Mercedes Benz 450 SEL 6.9 (W116)

Mercedes Benz 450 SEL 6.9 (W116)

Mercedes Benz 450 SEL 6.9 (W116)

Mercedes Benz 450 SEL 6.9 (W116)

Mercedes Benz 450 SEL 6.9 (W116)

Mercedes Benz 450 SEL 6.9 (W116)

Mercedes Benz 450 SEL 6.9 (W116)

Mercedes Benz 450 SEL 6.9 (W116)

 

4 Gedanken zu “Der Schatz in der Frankenallee oder: Wie ich einmal fast zu einer Mercedes S-Klasse gekommen wäre

    1. Hmm … Kann das heute gar nicht mehr sagen.
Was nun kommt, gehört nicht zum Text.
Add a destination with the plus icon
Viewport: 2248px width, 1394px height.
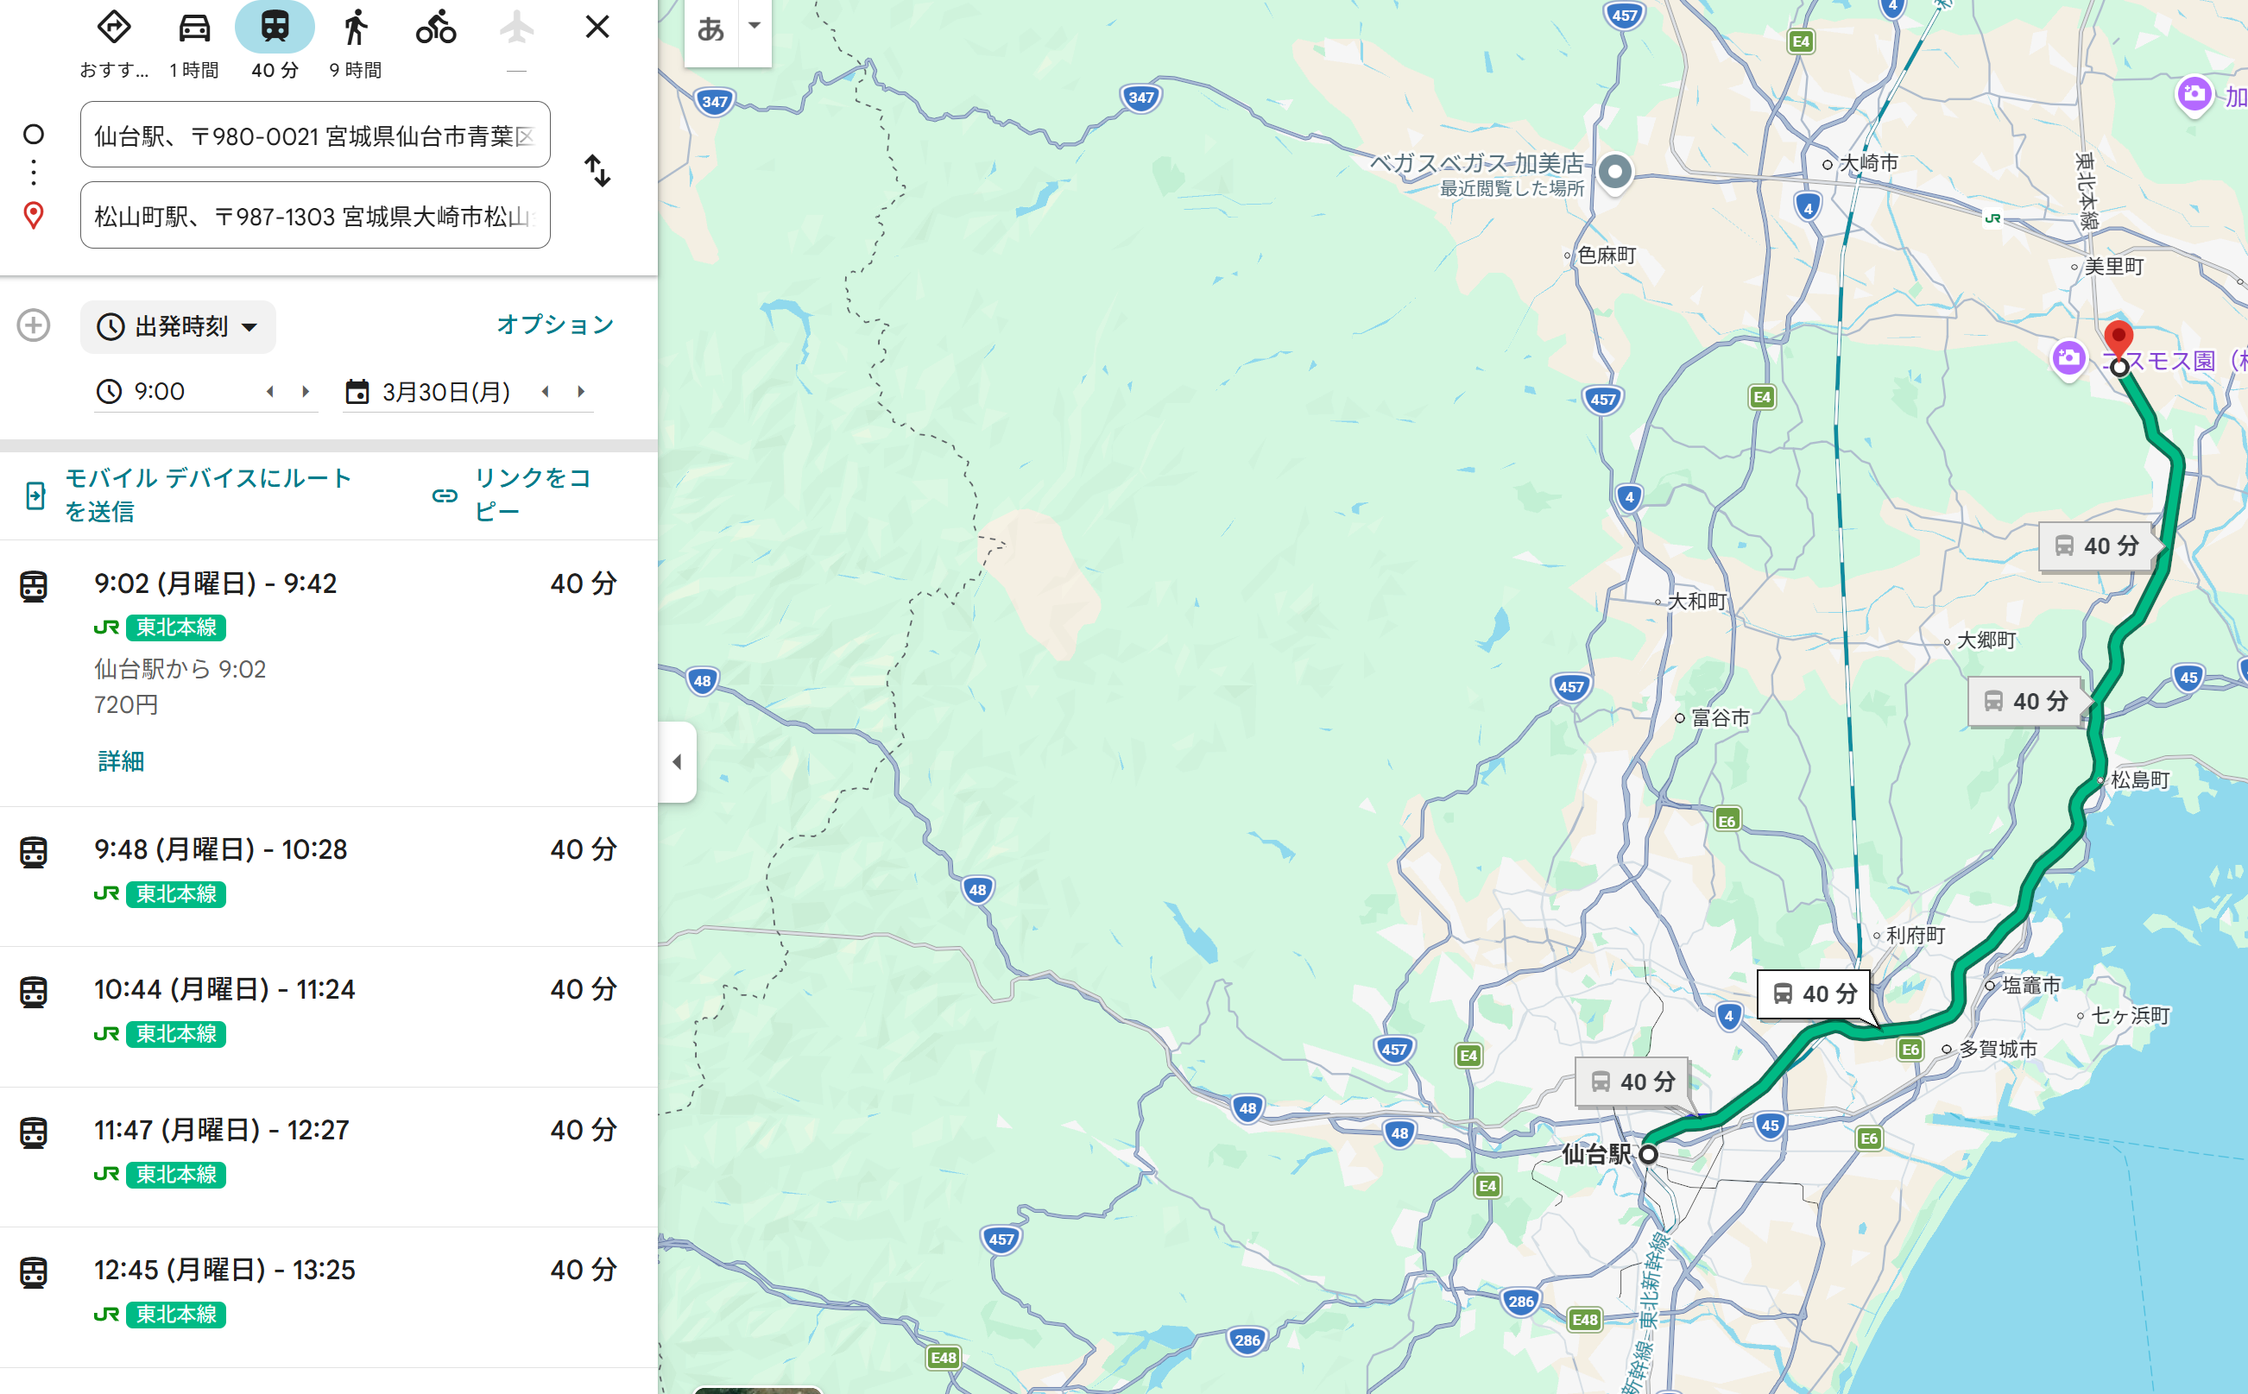click(x=34, y=325)
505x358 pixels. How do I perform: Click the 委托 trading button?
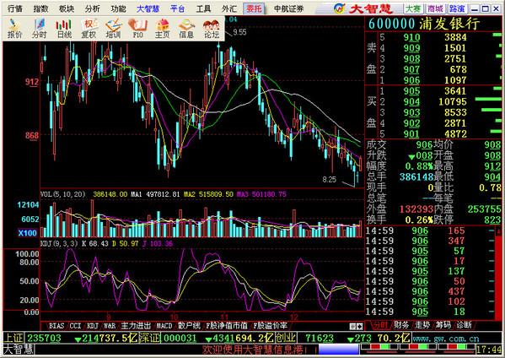pos(254,8)
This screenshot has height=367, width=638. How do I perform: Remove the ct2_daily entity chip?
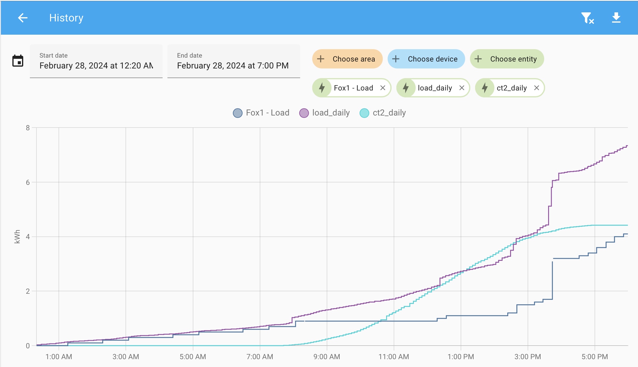[x=536, y=88]
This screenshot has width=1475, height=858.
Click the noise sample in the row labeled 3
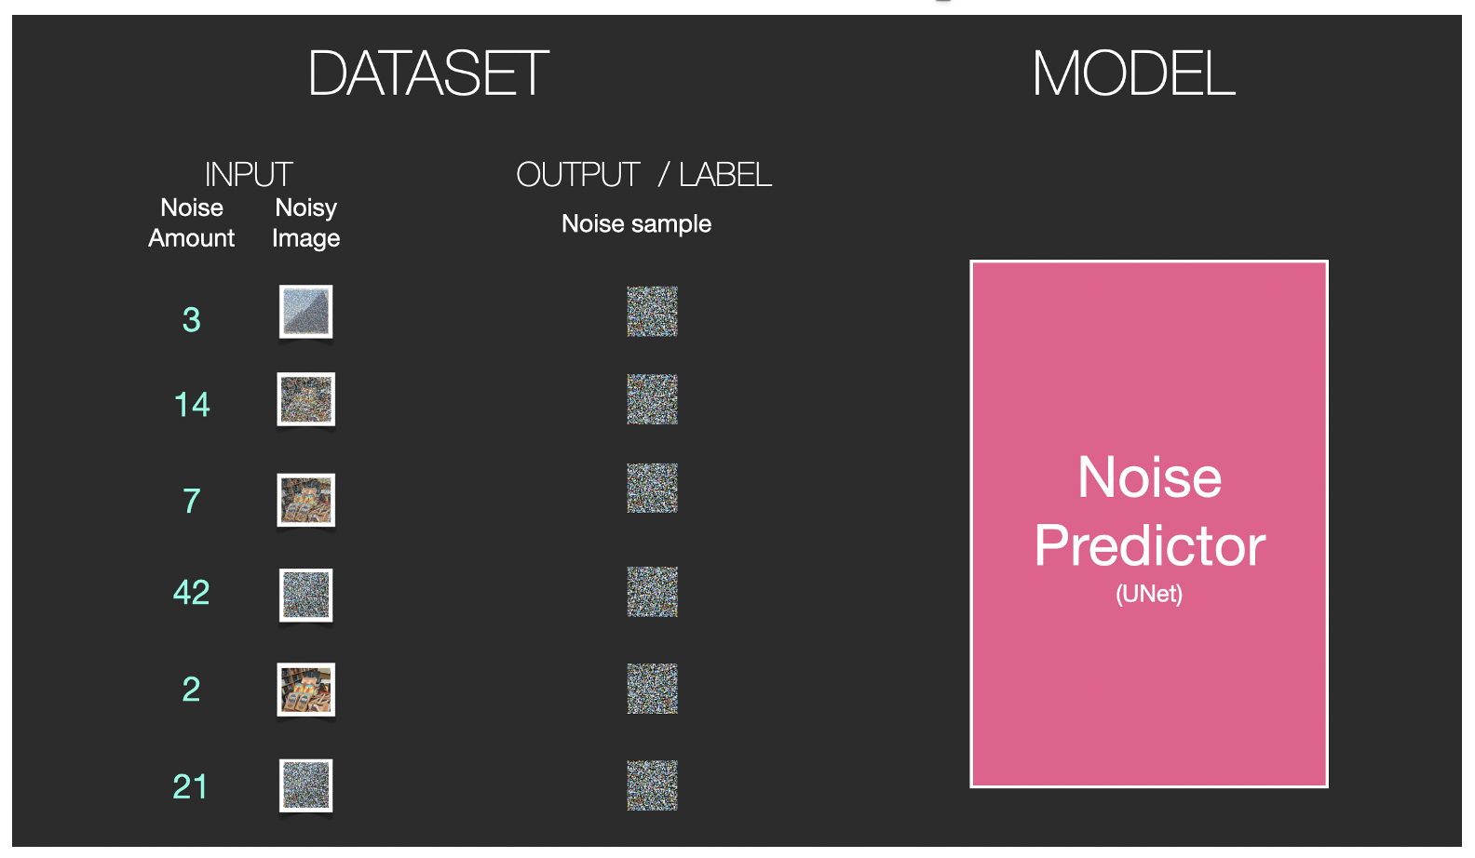coord(652,312)
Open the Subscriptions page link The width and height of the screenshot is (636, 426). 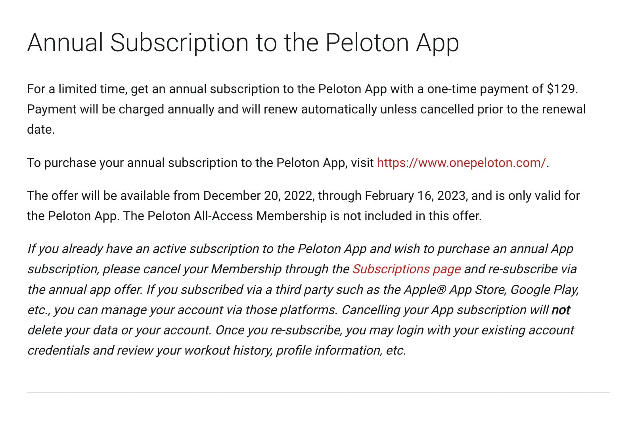pos(406,269)
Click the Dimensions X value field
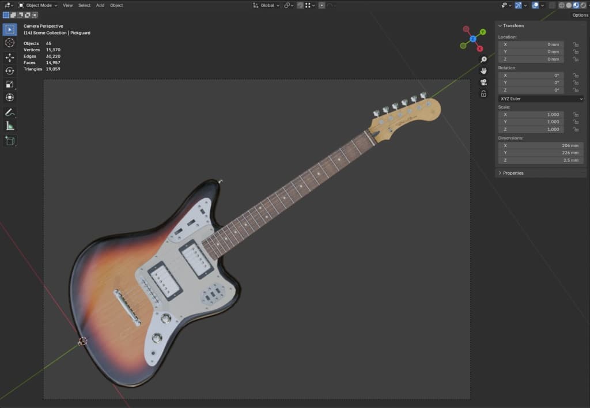 [x=541, y=145]
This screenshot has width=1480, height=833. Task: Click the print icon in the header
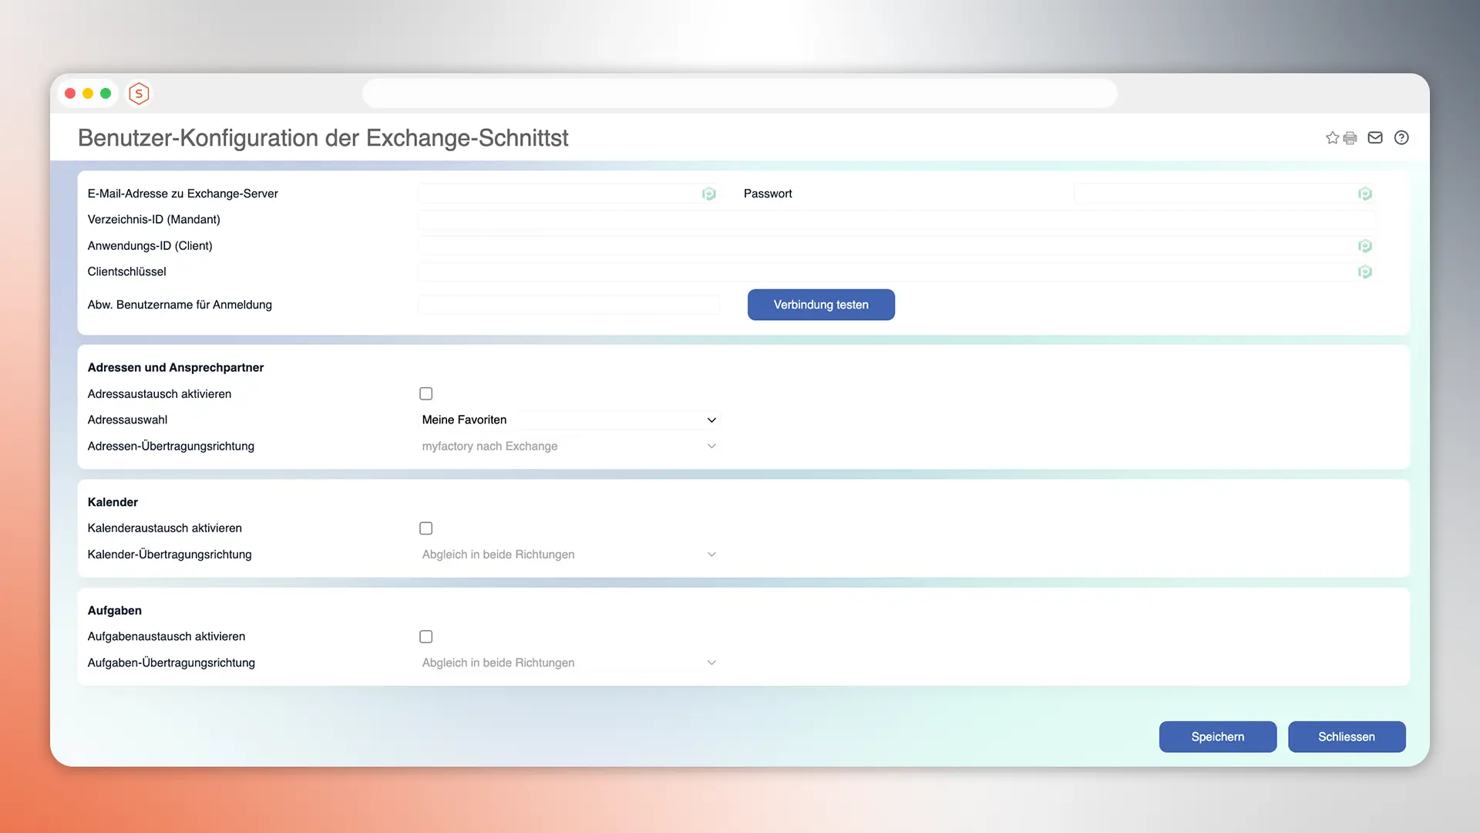(x=1350, y=137)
Wenn ich mich recht erinnere, war das entweder die Aussage des Angehörigen des Besitzers oder die Aussage des Abschlepptrupps. Oder war die Haube offen? Ich kann’s dir leider nicht mehr sagen. Ist ja nun doch schon lange her. Bin mir allerdings ziemlich sicher, dass es der 6,9er ist – sonst hätte ich es damals nicht geschrieben. (Ist der Aufkleber „Super Plus“ ein Indiz? Brauchte der kleine V8 auch den 98 Oktan Sprit?)